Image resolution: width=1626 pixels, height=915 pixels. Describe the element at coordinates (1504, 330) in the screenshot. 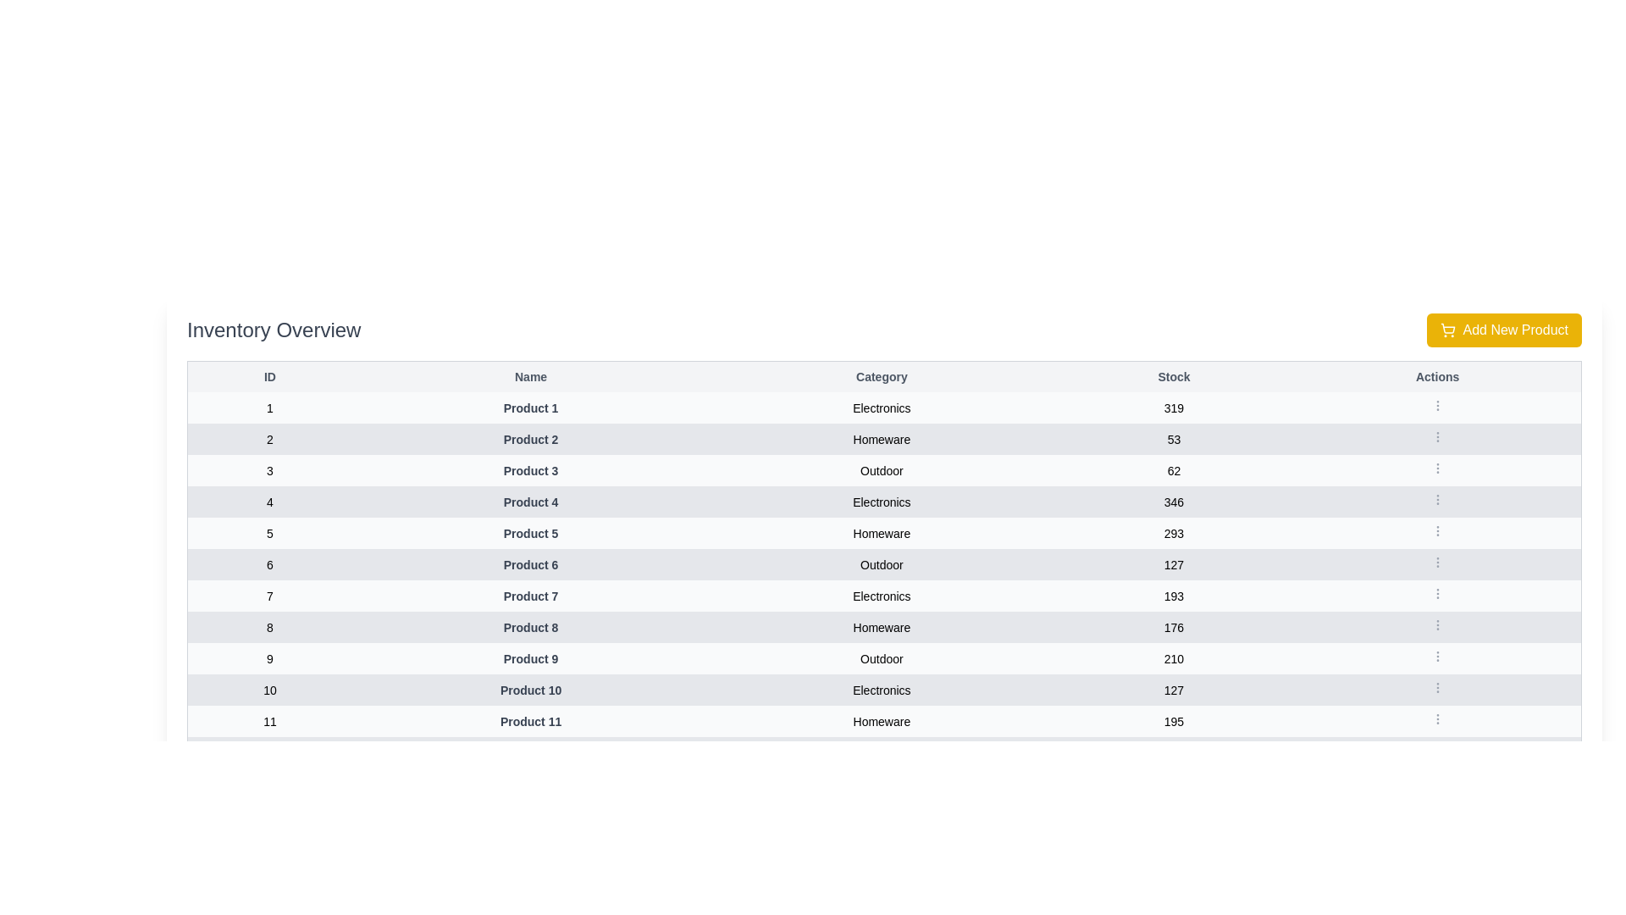

I see `the 'Add New Product' button to open the product addition form` at that location.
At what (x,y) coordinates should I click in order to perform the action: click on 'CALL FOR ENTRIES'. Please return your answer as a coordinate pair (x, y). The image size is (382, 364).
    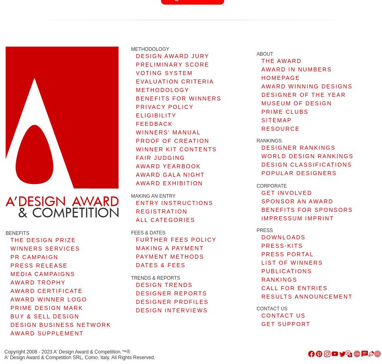
    Looking at the image, I should click on (294, 287).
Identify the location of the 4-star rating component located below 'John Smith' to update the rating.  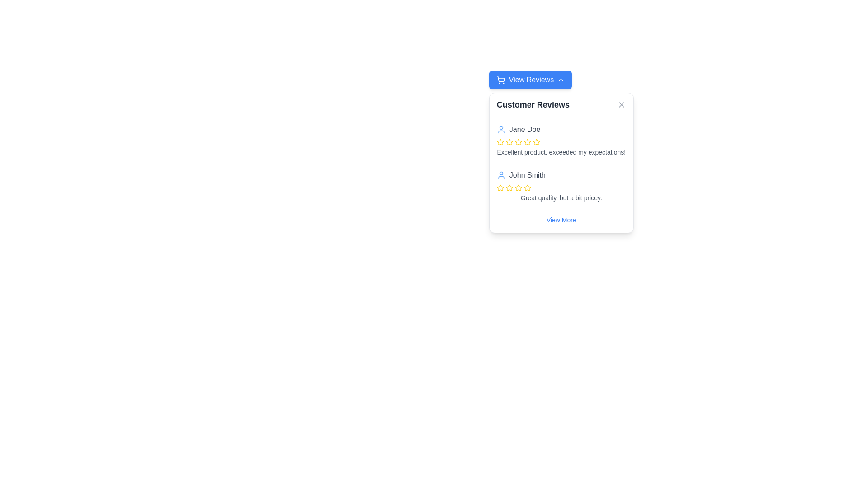
(561, 188).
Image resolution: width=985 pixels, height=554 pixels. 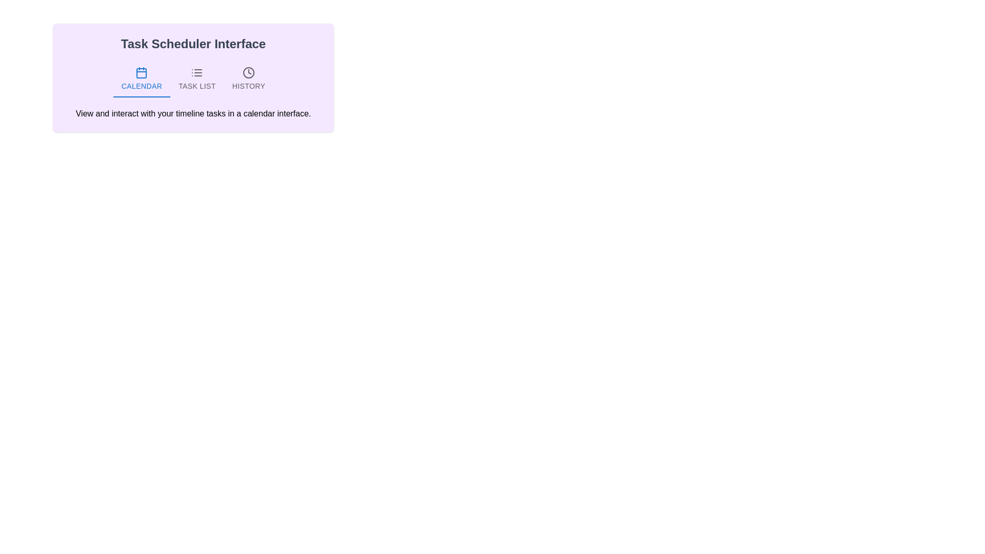 What do you see at coordinates (141, 97) in the screenshot?
I see `the visual status of the indicator indicating the selected 'Calendar' tab, located under the 'Calendar' label` at bounding box center [141, 97].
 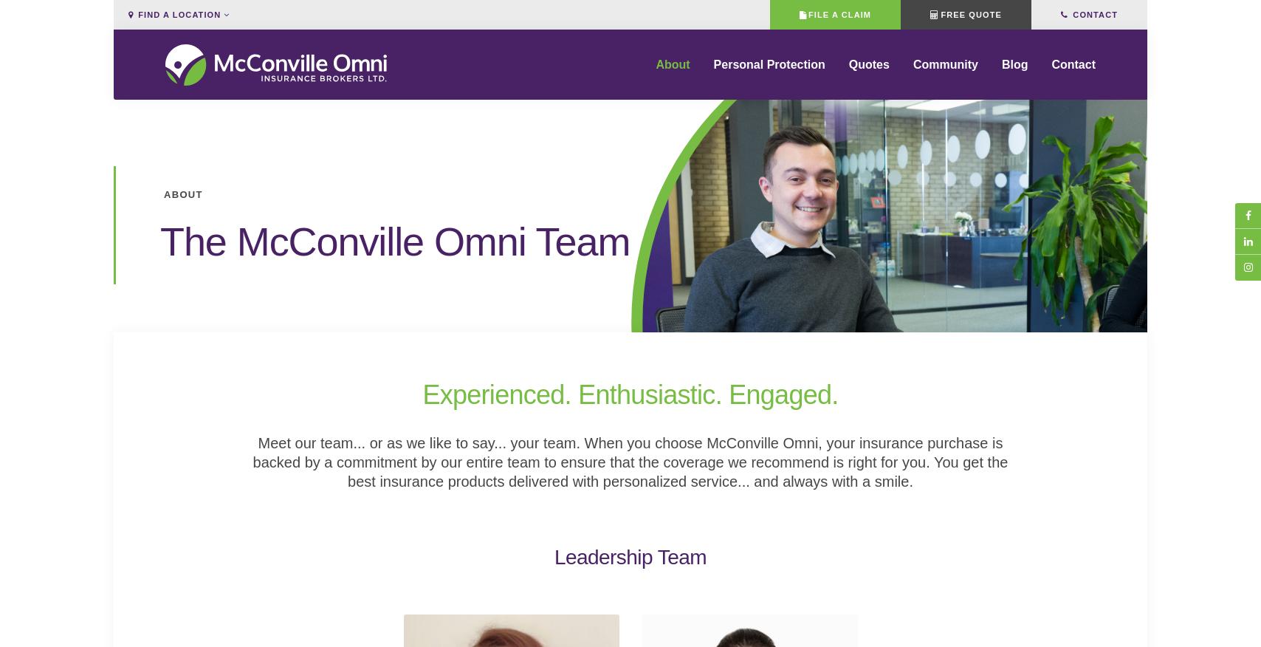 I want to click on 'Find a Location', so click(x=179, y=13).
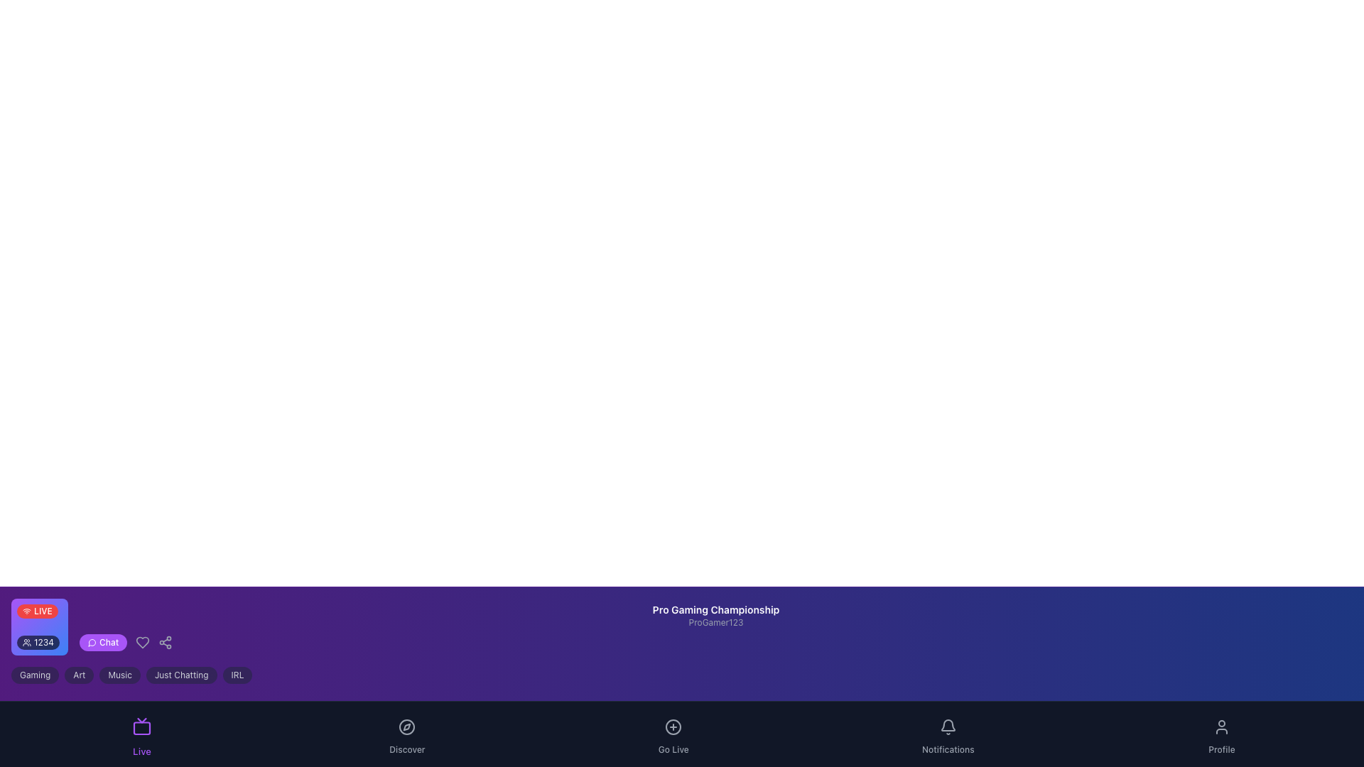 The height and width of the screenshot is (767, 1364). I want to click on the stylized compass icon in the bottom navigation bar, so click(406, 727).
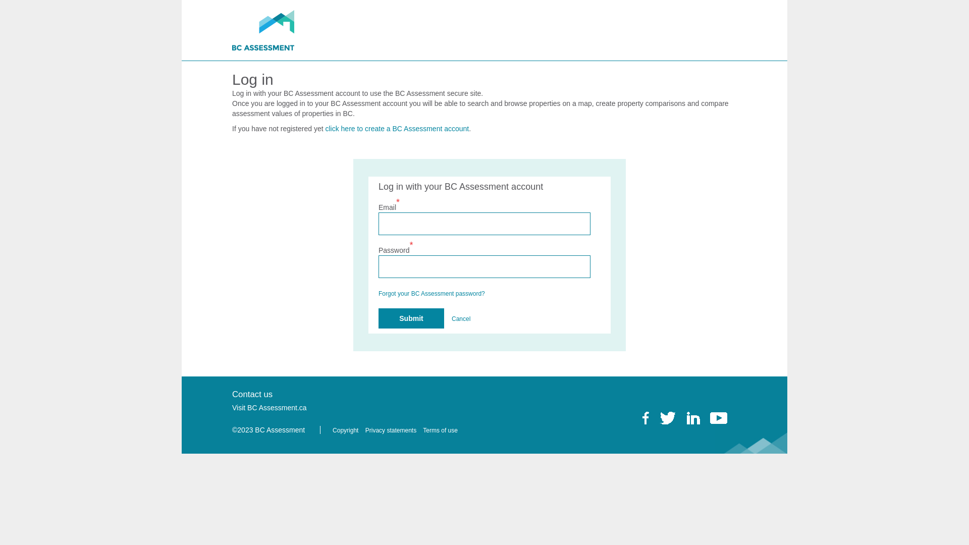  Describe the element at coordinates (411, 319) in the screenshot. I see `'Submit'` at that location.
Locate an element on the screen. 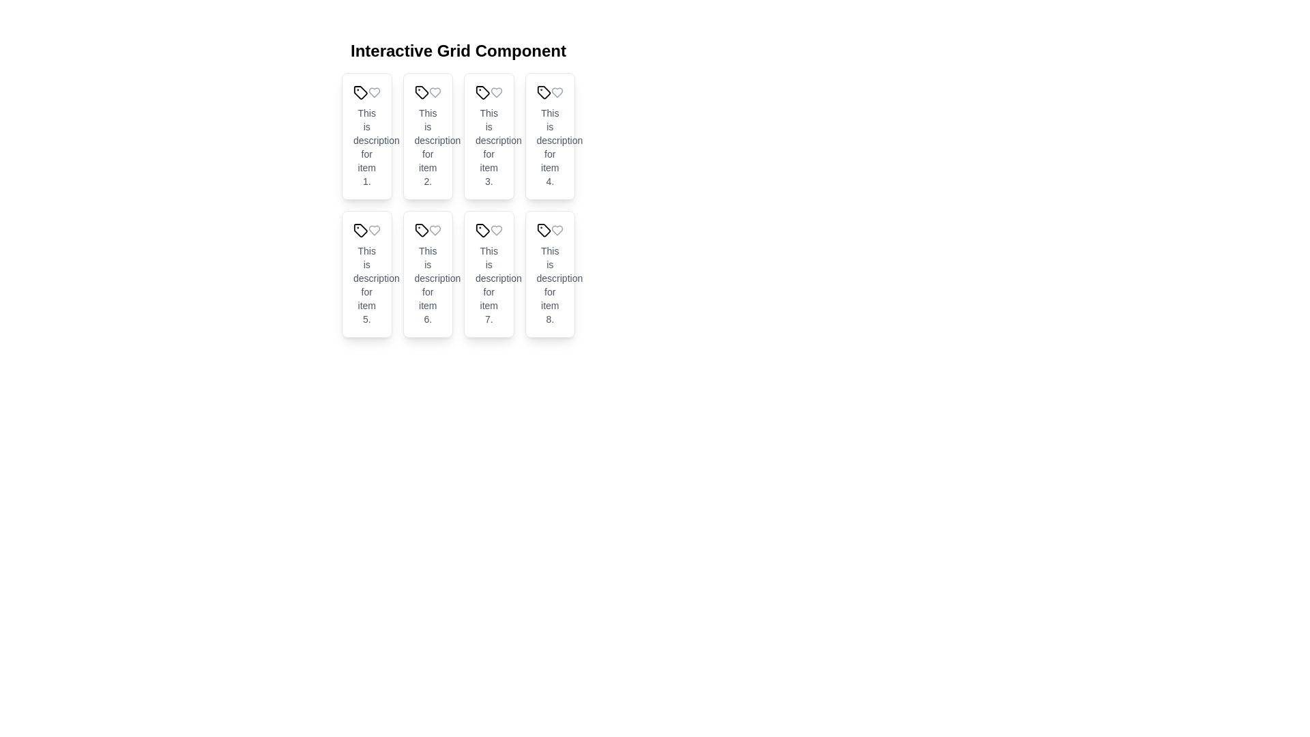 The image size is (1310, 737). the tagging or categorization icon located in the second card of the first row, positioned to the left of the heart icon is located at coordinates (421, 92).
* * * *
TASK PROMPT: Reproduce the records verbatim, from the beginning through the line containing "(561, 188).", both ends included, omitting the pictures.

SOLVED EXERCISE:
Image resolution: width=1626 pixels, height=915 pixels. Describe the element at coordinates (1504, 330) in the screenshot. 

I see `the 'Add New Product' button to open the product addition form` at that location.
At what (x,y) coordinates should I click in order to perform the action: click on 'CALL FOR ENTRIES'. Please return your answer as a coordinate pair (x, y). The image size is (382, 364).
    Looking at the image, I should click on (294, 287).
Identify the location of the 4-star rating component located below 'John Smith' to update the rating.  
(561, 188).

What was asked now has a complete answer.